I started gymnastics when I was seven, when my mother noticed that I was spending more time on my hands than my feet, and seemed to be climbing to the tops of trees and playground equipment on every available opportunity. Her suspicion proved correct: I loved gymnastics, and continued to do gymnastics for the next ten years. I began in the 'recreational' group, which was a class of one hour a week, and slowly made my way from the lowest levels of regional competitive gymnastics (the kinds of competitions where hundreds of girls were packed into a tiny gymnasium and everyone got a ribbon) to state- and national-level competitions which involved months of arduous training, and, for some reason, industrial quantities of glittery hairspray holding beribboned french braided hair in place. At my peak, I was training for around twelve hours a week, and was strong enough to do fifty chin-ups, hundreds of push-ups and sit-ups without effort, and could climb a rope with weights tied around my ankles, using only my arms.

It was clear, pretty early on, that I was not destined for the Olympics, but I still worked incredibly hard, because it was important to me to do as well as I could at the level I was at, and I was the sort of child and teenager who had no problem with endless repetition and practice, as long as it led to a successful score, exam result, grade, or praise from authority figures. It also helped that I really, really loved doing gymnastics - learning the skills, though sometimes difficult and frustrating, was fun, and because they weren't skills that the average person could do without training, I always felt a real sense of achievement when I learnt to do something well. And, best of all, doing routines on my favourite apparatus - bars - felt like flying.

I'd like to talk about two other things I came to appreciate about being a gymnast. These were not apparent to me at the time, but as an adult, it's clear to me that there were two major benefits to being a gymnast beyond simply physical fitness and another arena in which to develop a good work ethic.

Firstly, precisely because I was not naturally very good at gymnastics - and indeed was not even the best gymnast in my group/team, let alone regionally or nationally - being a gymnast gave me the experience of a decade of working really, really hard at something in which I was never going to succeed. This meant, firstly, that I had to redefine how I understood 'success': success as a gymnast thus became learning new skills, and, after months of hard, repetitious work, performing them as well as I could, progressing to higher levels, and getting scores that I considered to be reasonable. Secondly, a lot of things came easily to me as a child, and I think it was helpful to have areas of my life, such as gymnastics (maths was a similar area, and piano, although I did well in exams, was not naturally easy to me and required hours of practice) in which I had to work very, very hard.

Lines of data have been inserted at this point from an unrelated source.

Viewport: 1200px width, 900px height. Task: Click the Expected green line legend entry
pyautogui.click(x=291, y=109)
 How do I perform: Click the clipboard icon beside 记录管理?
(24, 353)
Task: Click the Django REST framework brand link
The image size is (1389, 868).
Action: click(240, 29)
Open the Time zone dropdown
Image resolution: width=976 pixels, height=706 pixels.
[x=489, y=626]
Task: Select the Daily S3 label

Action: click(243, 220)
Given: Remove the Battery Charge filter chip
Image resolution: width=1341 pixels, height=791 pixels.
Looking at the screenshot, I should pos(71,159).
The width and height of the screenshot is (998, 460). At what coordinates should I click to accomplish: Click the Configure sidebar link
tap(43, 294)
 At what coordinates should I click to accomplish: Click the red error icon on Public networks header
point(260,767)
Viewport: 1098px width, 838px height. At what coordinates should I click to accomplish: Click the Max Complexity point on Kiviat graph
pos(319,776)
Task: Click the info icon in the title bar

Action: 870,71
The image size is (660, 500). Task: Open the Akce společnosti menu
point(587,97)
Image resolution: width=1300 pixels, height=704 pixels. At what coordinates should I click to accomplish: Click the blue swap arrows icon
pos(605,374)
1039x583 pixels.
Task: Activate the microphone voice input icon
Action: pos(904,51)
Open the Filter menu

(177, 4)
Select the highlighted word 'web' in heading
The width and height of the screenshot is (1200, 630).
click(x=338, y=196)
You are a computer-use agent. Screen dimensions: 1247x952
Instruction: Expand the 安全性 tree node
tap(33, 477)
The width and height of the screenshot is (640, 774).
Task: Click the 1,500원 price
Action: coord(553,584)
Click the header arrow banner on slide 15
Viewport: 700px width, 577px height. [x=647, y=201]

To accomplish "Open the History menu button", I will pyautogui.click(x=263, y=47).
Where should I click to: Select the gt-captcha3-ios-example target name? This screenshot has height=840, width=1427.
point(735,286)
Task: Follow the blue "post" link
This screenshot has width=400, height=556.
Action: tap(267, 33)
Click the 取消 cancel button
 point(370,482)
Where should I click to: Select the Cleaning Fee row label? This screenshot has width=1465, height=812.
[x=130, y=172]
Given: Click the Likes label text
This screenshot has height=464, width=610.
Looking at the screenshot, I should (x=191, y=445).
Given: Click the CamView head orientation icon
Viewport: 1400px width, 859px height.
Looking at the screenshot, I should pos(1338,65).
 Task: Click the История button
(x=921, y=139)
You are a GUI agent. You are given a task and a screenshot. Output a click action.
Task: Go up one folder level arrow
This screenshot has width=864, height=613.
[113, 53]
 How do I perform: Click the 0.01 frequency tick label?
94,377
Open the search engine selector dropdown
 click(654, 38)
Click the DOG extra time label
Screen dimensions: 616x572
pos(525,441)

I think this gave me a sense of perspective, and prepared me for times later in life in which persistent, repetitive, consistent work would be required.

The second reason I'm grateful for my decade doing gymnastics is that it spared me a lot of traumas and pains of adolescence, especially those common to being a teenage girl. Because I spent the years between the ages of seven and seventeen running around in a mixed-gender gym wearing very little clothing, I managed to avoid body-image issues, instead viewing my body purely as something powerful, something that could do extraordinary things. Because gymnastics took up so much of my spare time, I missed out on most of the house parties, underage nightclubbing, and drunken nights hanging out in the playgrounds of inner-south Canberra that were common to my cohort (and indeed attended by many of my friends). Although these often sounded like a lot of fun, they were also the site of a lot of heartbreak, dubiously consensual sexual activity - and occasionally, sexual assault and violence - none of which we were equipped to deal with. I can remember conversations with my female friends, when we were fourteen, fifteen, sixteen that worried me for reasons I couldn't then articulate, but which now fill me with sadness, as well as relief that I was spared those particular experiences during my teenage years. Of course, what ended up happening was that all the angst, and painful or mortifyingly embarrassing experiences that normally happen in your teens happened to me in my twenties! I might have been slightly more mature than I would've been as a teenager, but I was still ill-equipped to handle them, and my early-to-mid-twenties were really awful in lots of ways. I'm still glad I missed out on all that in my teens, though.

I had to give up gymnastics when I was seventeen, nearly eighteen, towards the end of my second-last year of secondary school, due to both the pressure of schoolwork and the fact that a decade of slamming with the full force of momentum, speed and gravity onto my narrow, flat feet had taken its toll. There's a reason you don't see many older gymnasts - Oksana Chusovitina notwithstanding - the body can't take it after a while. But I still keep vaguely in touch with the goings on at my old gymnastics club (which is now run by a former teammate of mine, and her husband, who was a fellow gymnast at our club), watch Olympic gymnastics, the World Championships, and other high-level competitions whenever they come around, and am still friends with people I met more than twenty years ago when we were little girls dressed in the best in lurid '90s lycra, dreaming of our very own puffy fringes.
dolorosa_12: (flight of the conchords)
[livejournal.com profile] promiseoftin asked 'What got you into journalism/writing'? This was a bit of a complicated, two-stage process. It's also worth saying that, aside from blogging and the odd bit of reviewing on my reviews blog, I'm not really a writer or journalist any more. But I was for a long time, and for a longer time before that, it was the only career I imagined for myself, and everything I did was geared towards becoming a reviewer/journalist.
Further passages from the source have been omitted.